■ **TASK OBJECTIVE**
Repeat the entries shown below with every word and mark intact.

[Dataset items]

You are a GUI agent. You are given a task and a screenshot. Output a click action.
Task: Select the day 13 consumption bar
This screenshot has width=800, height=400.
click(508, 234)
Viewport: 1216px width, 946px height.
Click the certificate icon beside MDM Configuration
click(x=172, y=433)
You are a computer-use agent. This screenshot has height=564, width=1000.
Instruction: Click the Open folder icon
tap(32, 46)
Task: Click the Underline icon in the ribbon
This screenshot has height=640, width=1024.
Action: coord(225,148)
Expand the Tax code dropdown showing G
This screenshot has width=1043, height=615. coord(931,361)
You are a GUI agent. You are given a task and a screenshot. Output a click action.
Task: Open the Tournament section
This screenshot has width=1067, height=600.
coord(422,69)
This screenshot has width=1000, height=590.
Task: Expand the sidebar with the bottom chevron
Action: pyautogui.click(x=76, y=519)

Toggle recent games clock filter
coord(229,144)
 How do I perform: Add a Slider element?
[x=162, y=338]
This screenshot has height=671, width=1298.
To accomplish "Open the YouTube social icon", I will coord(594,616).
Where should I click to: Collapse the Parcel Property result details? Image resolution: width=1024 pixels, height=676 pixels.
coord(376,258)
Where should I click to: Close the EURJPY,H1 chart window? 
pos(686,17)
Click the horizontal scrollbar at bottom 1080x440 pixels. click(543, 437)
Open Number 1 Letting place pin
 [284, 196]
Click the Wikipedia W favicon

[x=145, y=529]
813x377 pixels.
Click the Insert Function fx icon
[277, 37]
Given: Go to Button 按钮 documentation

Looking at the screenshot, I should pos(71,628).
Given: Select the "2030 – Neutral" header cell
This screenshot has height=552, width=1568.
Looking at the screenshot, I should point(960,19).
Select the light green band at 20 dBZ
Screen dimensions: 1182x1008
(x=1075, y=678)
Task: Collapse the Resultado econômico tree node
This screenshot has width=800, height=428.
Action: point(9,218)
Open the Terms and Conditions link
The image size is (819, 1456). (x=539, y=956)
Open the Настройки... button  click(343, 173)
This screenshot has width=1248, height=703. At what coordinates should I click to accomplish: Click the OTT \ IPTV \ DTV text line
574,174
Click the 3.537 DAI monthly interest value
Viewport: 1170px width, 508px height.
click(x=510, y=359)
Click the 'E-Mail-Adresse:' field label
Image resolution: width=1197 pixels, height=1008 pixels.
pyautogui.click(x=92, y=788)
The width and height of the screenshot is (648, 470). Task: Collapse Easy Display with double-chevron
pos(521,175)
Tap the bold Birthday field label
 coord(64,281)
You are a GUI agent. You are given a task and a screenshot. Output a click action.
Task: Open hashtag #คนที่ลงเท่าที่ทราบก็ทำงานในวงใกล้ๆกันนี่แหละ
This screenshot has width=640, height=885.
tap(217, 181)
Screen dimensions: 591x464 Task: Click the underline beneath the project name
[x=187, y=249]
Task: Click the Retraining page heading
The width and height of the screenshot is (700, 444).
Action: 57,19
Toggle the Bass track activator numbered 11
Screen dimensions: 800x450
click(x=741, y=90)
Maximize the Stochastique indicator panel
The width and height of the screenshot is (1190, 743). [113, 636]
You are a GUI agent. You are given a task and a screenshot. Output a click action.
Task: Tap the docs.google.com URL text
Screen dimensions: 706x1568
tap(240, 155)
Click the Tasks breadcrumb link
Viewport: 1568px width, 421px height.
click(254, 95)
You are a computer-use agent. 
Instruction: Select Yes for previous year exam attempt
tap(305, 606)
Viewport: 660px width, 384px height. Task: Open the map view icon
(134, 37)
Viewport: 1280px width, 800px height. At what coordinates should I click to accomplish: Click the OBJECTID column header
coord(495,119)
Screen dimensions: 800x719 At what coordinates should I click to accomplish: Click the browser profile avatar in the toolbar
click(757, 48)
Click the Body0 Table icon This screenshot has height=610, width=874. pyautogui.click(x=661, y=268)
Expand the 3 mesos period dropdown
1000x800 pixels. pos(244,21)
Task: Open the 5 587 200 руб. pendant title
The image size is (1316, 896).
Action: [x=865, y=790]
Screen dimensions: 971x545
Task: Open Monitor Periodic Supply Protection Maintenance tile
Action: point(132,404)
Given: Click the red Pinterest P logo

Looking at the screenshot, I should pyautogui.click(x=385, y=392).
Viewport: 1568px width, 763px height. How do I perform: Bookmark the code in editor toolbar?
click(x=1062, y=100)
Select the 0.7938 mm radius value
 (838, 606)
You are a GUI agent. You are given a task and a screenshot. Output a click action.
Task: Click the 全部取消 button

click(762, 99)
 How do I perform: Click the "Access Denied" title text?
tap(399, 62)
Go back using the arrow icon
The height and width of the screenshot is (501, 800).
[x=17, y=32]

■ **OUTPUT FOR THIS TASK**
You are a GUI agent. You are given a task and a screenshot. Output a click action.
Task: Select the day 13 consumption bar
This screenshot has width=800, height=400.
click(508, 234)
Viewport: 1216px width, 946px height.
Click the certificate icon beside MDM Configuration
click(x=172, y=433)
You are a computer-use agent. This screenshot has height=564, width=1000.
Instruction: Click the Open folder icon
tap(32, 46)
Task: Click the Underline icon in the ribbon
This screenshot has height=640, width=1024.
Action: coord(225,148)
Expand the Tax code dropdown showing G
This screenshot has width=1043, height=615. coord(931,361)
You are a GUI agent. You are given a task and a screenshot. Output a click action.
Task: Open the Tournament section
This screenshot has width=1067, height=600.
coord(422,69)
This screenshot has width=1000, height=590.
Task: Expand the sidebar with the bottom chevron
Action: pyautogui.click(x=76, y=519)

Toggle recent games clock filter
coord(229,144)
 How do I perform: Add a Slider element?
[x=162, y=338]
This screenshot has height=671, width=1298.
To accomplish "Open the YouTube social icon", I will coord(594,616).
Where should I click to: Collapse the Parcel Property result details? Image resolution: width=1024 pixels, height=676 pixels.
coord(376,258)
Where should I click to: Close the EURJPY,H1 chart window? 
pos(686,17)
Click the horizontal scrollbar at bottom 1080x440 pixels. click(543, 437)
Open Number 1 Letting place pin
 [284, 196]
Click the Wikipedia W favicon

[x=145, y=529]
813x377 pixels.
Click the Insert Function fx icon
[277, 37]
Given: Go to Button 按钮 documentation

Looking at the screenshot, I should pos(71,628).
Given: Select the "2030 – Neutral" header cell
This screenshot has height=552, width=1568.
Looking at the screenshot, I should point(960,19).
Select the light green band at 20 dBZ
Screen dimensions: 1182x1008
(x=1075, y=678)
Task: Collapse the Resultado econômico tree node
This screenshot has width=800, height=428.
Action: point(9,218)
Open the Terms and Conditions link
The image size is (819, 1456). (x=539, y=956)
Open the Настройки... button  click(343, 173)
This screenshot has width=1248, height=703. At what coordinates should I click to accomplish: Click the OTT \ IPTV \ DTV text line
574,174
Click the 3.537 DAI monthly interest value
Viewport: 1170px width, 508px height.
click(x=510, y=359)
Click the 'E-Mail-Adresse:' field label
Image resolution: width=1197 pixels, height=1008 pixels.
pyautogui.click(x=92, y=788)
The width and height of the screenshot is (648, 470). Task: Collapse Easy Display with double-chevron
pos(521,175)
Tap the bold Birthday field label
 coord(64,281)
You are a GUI agent. You are given a task and a screenshot. Output a click action.
Task: Open hashtag #คนที่ลงเท่าที่ทราบก็ทำงานในวงใกล้ๆกันนี่แหละ
This screenshot has width=640, height=885.
tap(217, 181)
Screen dimensions: 591x464 Task: Click the underline beneath the project name
[x=187, y=249]
Task: Click the Retraining page heading
The width and height of the screenshot is (700, 444).
Action: 57,19
Toggle the Bass track activator numbered 11
Screen dimensions: 800x450
click(x=741, y=90)
Maximize the Stochastique indicator panel
The width and height of the screenshot is (1190, 743). [113, 636]
You are a GUI agent. You are given a task and a screenshot. Output a click action.
Task: Tap the docs.google.com URL text
Screen dimensions: 706x1568
tap(240, 155)
Click the Tasks breadcrumb link
Viewport: 1568px width, 421px height.
click(254, 95)
You are a computer-use agent. 
Instruction: Select Yes for previous year exam attempt
tap(305, 606)
Viewport: 660px width, 384px height. Task: Open the map view icon
(134, 37)
Viewport: 1280px width, 800px height. At what coordinates should I click to accomplish: Click the OBJECTID column header
coord(495,119)
Screen dimensions: 800x719 At what coordinates should I click to accomplish: Click the browser profile avatar in the toolbar
click(757, 48)
Click the Body0 Table icon This screenshot has height=610, width=874. pyautogui.click(x=661, y=268)
Expand the 3 mesos period dropdown
1000x800 pixels. pos(244,21)
Task: Open the 5 587 200 руб. pendant title
The image size is (1316, 896).
Action: [x=865, y=790]
Screen dimensions: 971x545
Task: Open Monitor Periodic Supply Protection Maintenance tile
Action: point(132,404)
Given: Click the red Pinterest P logo

Looking at the screenshot, I should pyautogui.click(x=385, y=392).
Viewport: 1568px width, 763px height. How do I perform: Bookmark the code in editor toolbar?
click(x=1062, y=100)
Select the 0.7938 mm radius value
 (838, 606)
You are a GUI agent. You are given a task and a screenshot. Output a click action.
Task: Click the 全部取消 button

click(762, 99)
 How do I perform: Click the "Access Denied" title text?
tap(399, 62)
Go back using the arrow icon
The height and width of the screenshot is (501, 800).
[x=17, y=32]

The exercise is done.